Searching for the origins of dark matter
from Follow the Money

Searching for the origins of dark matter

More on:

United States

Budget, Debt, and Deficits

Trade

Hausmann and Sturzenegger, if nothing else, have spurred a lot of work with a catchy title and a bit of clever accounting. 

We now know that:

  • Dark matter stems more from low (reported) returns on foreign direct investment in the US than high (reported) returns on US investment abroad. 
  • US firms operating in Ireland are very, very profitable.  Pepsi makes Pepsi concentrate in Ireland for sale back to the US because of the superior productivity of Irish workers, not because of the superiority of Ireland’s tax code.  Pfizer manufactures in Ireland for the same reason.  Yeah, right.  But even with the Irish super-profits taxed at Ireland's low (10%) rate, the average return on US FDI is not all that great -- a bit over 7% in 2005, by my calculations.  Actually, I am not sure that Irish super-profits show up in the US data, only that Philip Lane and Frances Ruane found them in the Irish data.
  • Most of the difference between the Ok (reported) returns US firms get on their non-Irish FDI and the terrible (reported) returns foreign firms get on their investment in the US (4.15% in 2005, a good year) comes from the fact that US firms operating abroad seems to come from reinvested earnings.  US firms reinvest a reasonable share of their earnings, while foreign firms operating in the US do not.   Or at least are not reporting any reinvested earnings to the US statistical authorities.   Actual dividend payments by foreign firms operating in the US and US firms operating abroad are pretty similar.  See Daniel Gros.
  • Dark matter might be more properly called dark anti-matter, as Higgins, Klitgaard and Tille argue, since most dark matter stems from the fact that foreigners lending to the US have not gotten (on average) 5% back a year.

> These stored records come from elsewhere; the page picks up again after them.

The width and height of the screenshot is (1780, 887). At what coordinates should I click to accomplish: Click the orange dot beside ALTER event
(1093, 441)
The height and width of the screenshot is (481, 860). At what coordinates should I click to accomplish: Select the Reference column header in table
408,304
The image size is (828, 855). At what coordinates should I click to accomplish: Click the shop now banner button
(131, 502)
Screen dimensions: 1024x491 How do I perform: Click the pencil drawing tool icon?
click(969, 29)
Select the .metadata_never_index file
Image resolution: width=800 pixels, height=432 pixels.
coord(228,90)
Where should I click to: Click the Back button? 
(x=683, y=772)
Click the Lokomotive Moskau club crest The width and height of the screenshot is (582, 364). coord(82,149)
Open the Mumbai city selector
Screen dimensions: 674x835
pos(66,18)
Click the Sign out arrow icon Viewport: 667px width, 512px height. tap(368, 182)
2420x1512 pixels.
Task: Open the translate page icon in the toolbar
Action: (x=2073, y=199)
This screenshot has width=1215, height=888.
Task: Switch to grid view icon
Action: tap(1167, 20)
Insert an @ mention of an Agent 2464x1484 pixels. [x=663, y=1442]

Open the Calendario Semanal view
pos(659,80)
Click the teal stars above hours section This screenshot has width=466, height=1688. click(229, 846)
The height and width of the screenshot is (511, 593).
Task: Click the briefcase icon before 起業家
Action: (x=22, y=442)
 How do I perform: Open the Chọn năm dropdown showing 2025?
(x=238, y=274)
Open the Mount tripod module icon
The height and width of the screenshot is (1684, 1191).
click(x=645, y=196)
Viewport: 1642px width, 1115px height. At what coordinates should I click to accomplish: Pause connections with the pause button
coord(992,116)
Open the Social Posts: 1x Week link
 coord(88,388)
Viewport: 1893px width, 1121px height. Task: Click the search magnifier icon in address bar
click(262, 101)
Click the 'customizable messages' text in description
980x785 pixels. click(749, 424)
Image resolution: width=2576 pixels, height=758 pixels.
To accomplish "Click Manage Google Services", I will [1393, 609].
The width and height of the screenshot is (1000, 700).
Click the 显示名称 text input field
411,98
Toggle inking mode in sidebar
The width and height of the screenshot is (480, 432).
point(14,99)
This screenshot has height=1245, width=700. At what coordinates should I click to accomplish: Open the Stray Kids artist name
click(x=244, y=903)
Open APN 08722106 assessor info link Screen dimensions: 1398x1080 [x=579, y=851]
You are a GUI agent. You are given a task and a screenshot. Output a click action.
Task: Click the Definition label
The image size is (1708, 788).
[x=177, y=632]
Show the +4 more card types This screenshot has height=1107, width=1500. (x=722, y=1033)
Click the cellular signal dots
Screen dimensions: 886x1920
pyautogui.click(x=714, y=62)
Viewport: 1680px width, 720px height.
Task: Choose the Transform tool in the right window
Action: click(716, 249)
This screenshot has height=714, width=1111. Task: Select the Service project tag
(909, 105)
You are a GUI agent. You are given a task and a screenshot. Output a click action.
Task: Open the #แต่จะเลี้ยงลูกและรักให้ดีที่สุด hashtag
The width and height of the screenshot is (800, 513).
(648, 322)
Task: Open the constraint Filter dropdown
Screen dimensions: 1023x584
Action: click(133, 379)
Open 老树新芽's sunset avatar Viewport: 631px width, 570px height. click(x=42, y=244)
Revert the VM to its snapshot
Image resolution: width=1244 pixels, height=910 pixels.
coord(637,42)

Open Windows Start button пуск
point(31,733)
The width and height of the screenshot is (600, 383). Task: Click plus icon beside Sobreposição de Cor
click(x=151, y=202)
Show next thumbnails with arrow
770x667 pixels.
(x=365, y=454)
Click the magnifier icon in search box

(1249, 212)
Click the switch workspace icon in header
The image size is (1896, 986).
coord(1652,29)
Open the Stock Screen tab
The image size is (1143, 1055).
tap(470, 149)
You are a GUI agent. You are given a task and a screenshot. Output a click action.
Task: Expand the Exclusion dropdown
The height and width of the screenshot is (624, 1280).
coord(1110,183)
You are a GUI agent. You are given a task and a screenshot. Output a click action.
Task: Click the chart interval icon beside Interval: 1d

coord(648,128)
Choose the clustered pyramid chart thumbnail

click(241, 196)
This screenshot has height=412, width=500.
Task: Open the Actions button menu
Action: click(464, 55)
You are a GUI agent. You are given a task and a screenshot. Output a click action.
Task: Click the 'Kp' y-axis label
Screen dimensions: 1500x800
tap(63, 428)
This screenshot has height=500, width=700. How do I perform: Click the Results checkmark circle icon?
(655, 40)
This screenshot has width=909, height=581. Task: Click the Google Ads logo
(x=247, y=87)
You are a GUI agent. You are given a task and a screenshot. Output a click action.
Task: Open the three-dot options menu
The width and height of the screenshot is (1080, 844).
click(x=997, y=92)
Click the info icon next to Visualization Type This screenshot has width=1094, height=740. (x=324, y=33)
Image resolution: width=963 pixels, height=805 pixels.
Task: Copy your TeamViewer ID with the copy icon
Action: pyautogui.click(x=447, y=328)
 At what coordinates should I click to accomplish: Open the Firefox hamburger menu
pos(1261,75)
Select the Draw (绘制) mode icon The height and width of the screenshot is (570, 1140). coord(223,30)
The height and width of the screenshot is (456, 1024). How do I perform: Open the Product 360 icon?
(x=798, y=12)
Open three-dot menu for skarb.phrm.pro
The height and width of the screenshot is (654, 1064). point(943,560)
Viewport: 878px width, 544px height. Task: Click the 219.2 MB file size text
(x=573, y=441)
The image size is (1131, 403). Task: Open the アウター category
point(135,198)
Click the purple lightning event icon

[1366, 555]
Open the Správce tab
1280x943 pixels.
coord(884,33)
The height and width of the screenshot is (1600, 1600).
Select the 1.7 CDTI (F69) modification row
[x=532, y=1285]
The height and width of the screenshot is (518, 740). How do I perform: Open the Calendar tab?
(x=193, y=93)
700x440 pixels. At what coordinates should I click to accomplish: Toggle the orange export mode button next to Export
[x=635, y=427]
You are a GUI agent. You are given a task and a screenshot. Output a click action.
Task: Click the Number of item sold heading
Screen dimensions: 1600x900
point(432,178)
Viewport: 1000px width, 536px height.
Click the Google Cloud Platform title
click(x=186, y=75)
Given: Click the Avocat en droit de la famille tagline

I want to try to move the ball forward in three ways –

  • First, I want to show the US hasn’t operated as a financial intermediary selling what Hausmann and Sturzenegger call insurance services to the world.  Hausmann and Sturzenegger think the US sells the world safe US debt, uses the proceeds to buy higher yielding foreign debt and pockets the difference.   It is a nice story, but not one that matches the data – as I will show.  I suspect that Hausmann and Sturzenegger overgeneralized based on US lending to Latin America – a very small share of total US lending.  In recent years, the US actually has been borrowing low and lending very low – not borrowing low and lending high.
  • Second, I want to try to quantify just how much “dark matter” stems from differences in the way reinvested earnings are reported in the data.  Reinvested earnings show up as income on US FDI abroad but not as a payments on foreign direct investment in the US. 
  • And third, I want to try to quantify how much of the growth in “dark matter” from 2002 through 2004 came from falling US interest rates, not superior US know-how.

This is a long, data intensive kind of post – really more of a draft paper.  Be forewarned.   On the other hand, some of the results are kind of cool, in a balance-of-payments geek kind of way. 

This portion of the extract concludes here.